Au pied de la lettre, les stratégies marketing de Gucci et de Philip Morris supposent un changement radical. La fourrure est certainement l’image de prestige la plus forte dans l’univers de la mode. Mais comme Bizzarri l’admet, elle est « un peu démodée » – un constat que Stella McCartney, Calvin Klein et d’autres ont fait il y a plusieurs années. Peut-être que ces décisions découlent de l’altruisme, mais on ne peut nier que l’industrie répond à la loi du plus fort quand elle se plie aux préférences du nouveau consommateur. La moitié des clients de Gucci sont des milléniaux, le même segment démographique responsable d’une chute de 40% des ventes d’alcool l’an dernier. Quand Bizzarri affirme que « l’alternative à la [vraie fourrure] est luxueuse », il ne fait pas uniquement référence à l’étoffe, mais aussi à sa rentabilité.

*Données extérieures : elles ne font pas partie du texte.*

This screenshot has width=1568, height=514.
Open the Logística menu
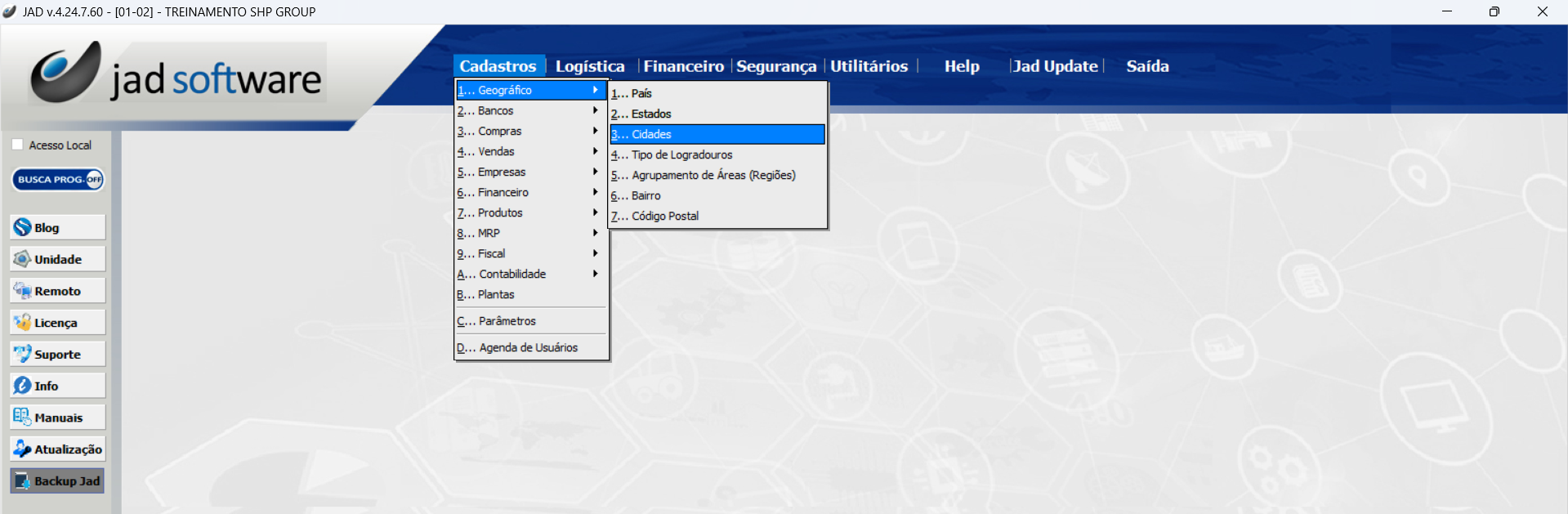click(589, 66)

Alors que le luxe s’immisce dans le domaine du consumérisme responsable, il revendique une authenticité qui répond à la pression de la modernité de nous garder déconnectés. Selon la cofondatrice de Daybreaker, Radha Agrawal, le monde a soif de contacts. « Nous nous cachons derrière les écrans et les substances », déplore-t-elle. C’est comme ça, notre dépendance à la technologie est plus forte que toute dépendance chimique. Les fêtes comme Daybreaker visent à raviver les mécaniques organiques d’empathie, une tentative noble qui déjoue la morosité avec les tenues de sa clientèle. Alors que j’étais à leur dernier événement, j’ai aperçu – au grand jour – une danseuse en Blahniks, le cou couvert de cristaux de quartz roses, protéine de chanvre entre les mains. Elle se réclamait de l’identité du bien-être du nouveau consumérisme avec toute l’opulence qui jadis s’opposait à la sobriété.
Pour certain, ce lifestyle tue une part de romantisme de la jeunesse. Mais ce que les sceptiques ignorent est que le nouveau consumérisme remodèle notre façon de comprendre le côté dionysien de la nature humaine, et d’y adhérer. La sobriété est maintenant intégrée à un grand marché qui dépasse la vision manichéenne du plaisir. Alors, pourquoi ne pas se joindre à ces judicieuses réjouissances? Les marques comme Gucci et Philip Morris suggèrent que le jeu entre les entreprises et les consommateurs est à somme nulle. La culture des régimes au bouillon d’os et de la Guérison Thêta peut très bien produire un sentiment de morosité, mais, même si c’est le cas, elle refuse de céder à cette attrayante – et étonnamment respectable – propension à l’exhibitionnisme.
Arshy Azizi est une rédactrice de Los Angeles.